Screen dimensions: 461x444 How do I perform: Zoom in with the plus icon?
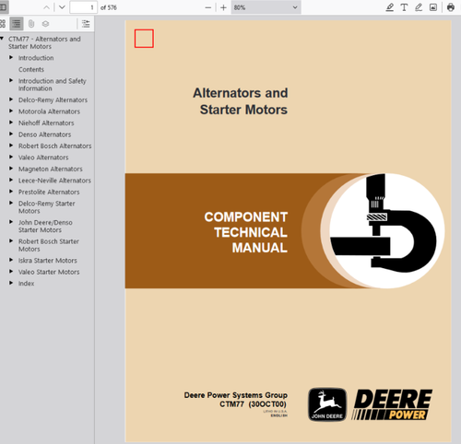pos(223,7)
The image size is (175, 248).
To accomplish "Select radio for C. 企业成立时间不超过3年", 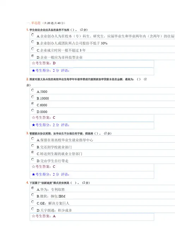I will click(33, 49).
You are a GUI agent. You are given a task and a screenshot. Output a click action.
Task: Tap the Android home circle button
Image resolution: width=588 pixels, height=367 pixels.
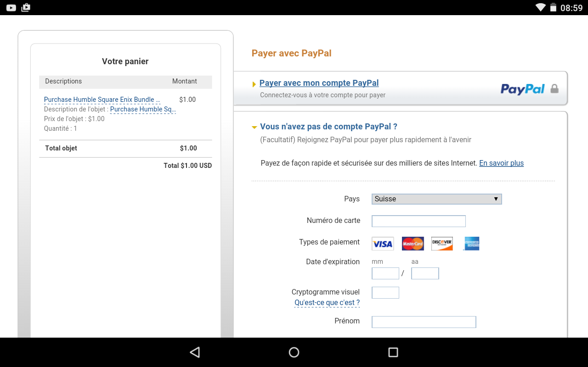294,352
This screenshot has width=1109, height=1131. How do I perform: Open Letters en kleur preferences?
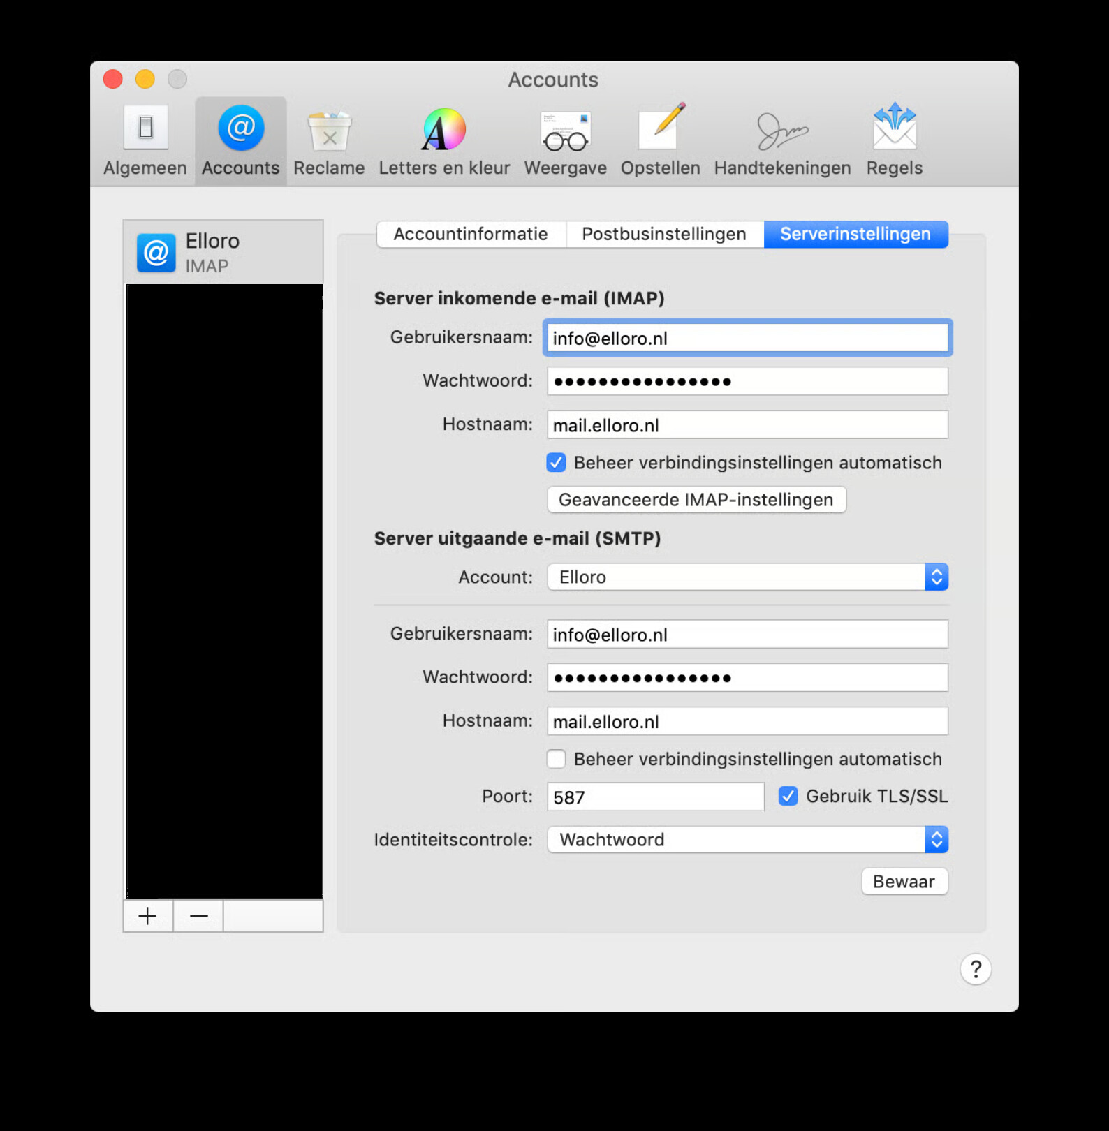[444, 141]
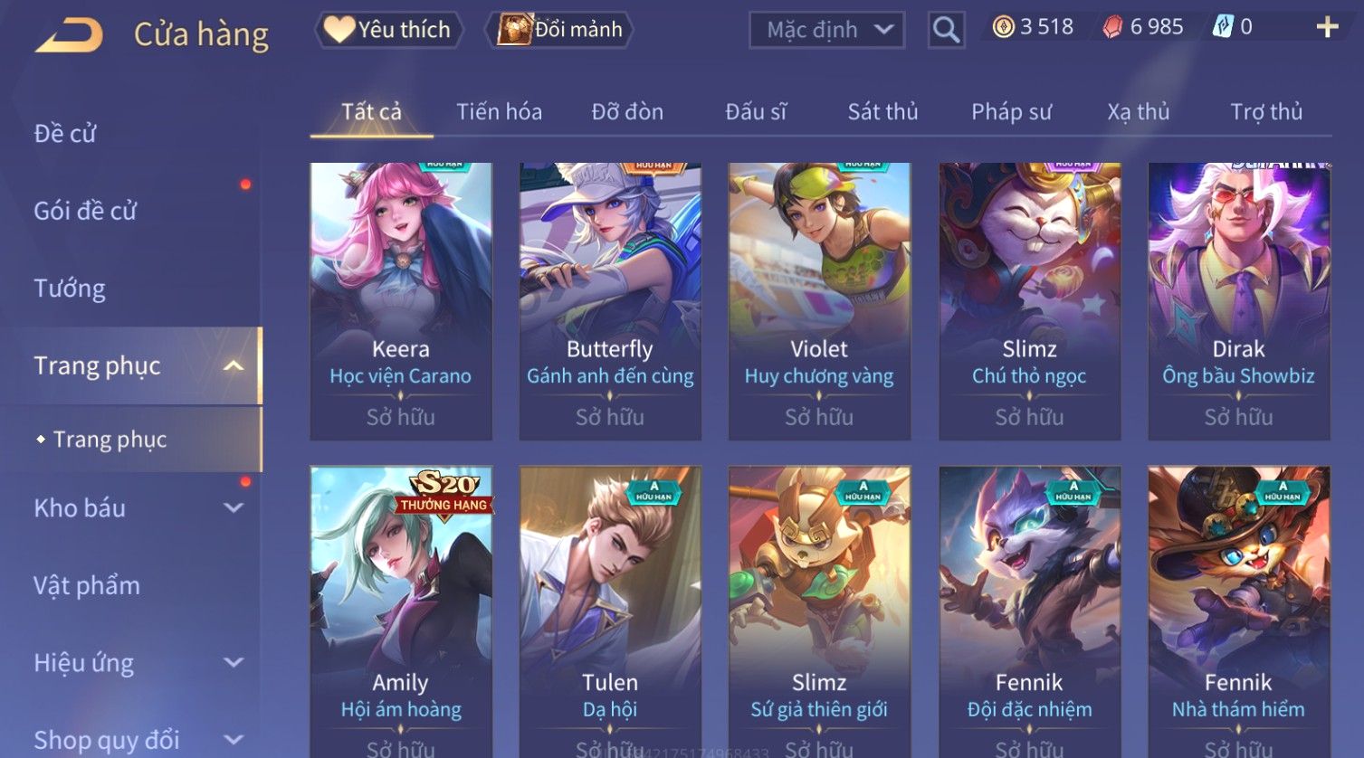This screenshot has height=758, width=1364.
Task: Tap the blue voucher ticket icon
Action: 1222,27
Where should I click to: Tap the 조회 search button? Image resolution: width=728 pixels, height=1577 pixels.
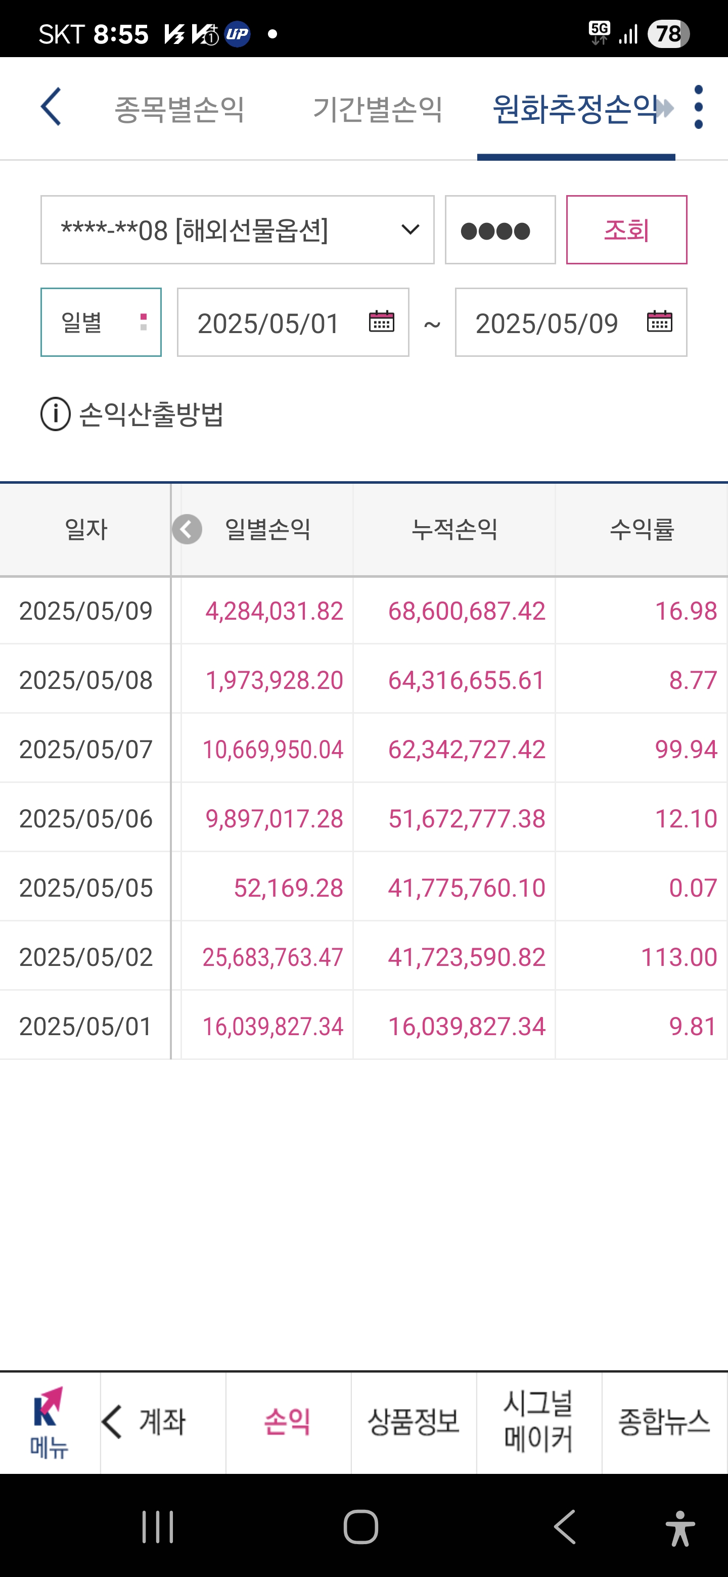click(x=626, y=230)
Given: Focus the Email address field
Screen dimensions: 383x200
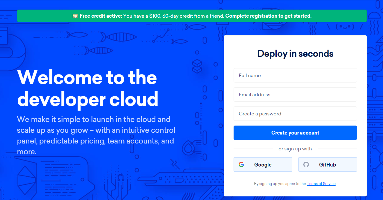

• _Work to be completed_
The lines wanted run from the one with "This screenshot has width=1109, height=1131." through the final line of the data; repeat them word for word and skip every picture.

• _Response for this exercise_
This screenshot has width=1109, height=1131. How do I perform: Open Letters en kleur preferences?
[444, 141]
This screenshot has height=758, width=1364.
Task: Tap the blue voucher ticket icon
Action: 1222,27
Where should I click to: Tap the 조회 search button? Image resolution: width=728 pixels, height=1577 pixels.
click(x=626, y=230)
Given: Focus the Email address field
Screen dimensions: 383x200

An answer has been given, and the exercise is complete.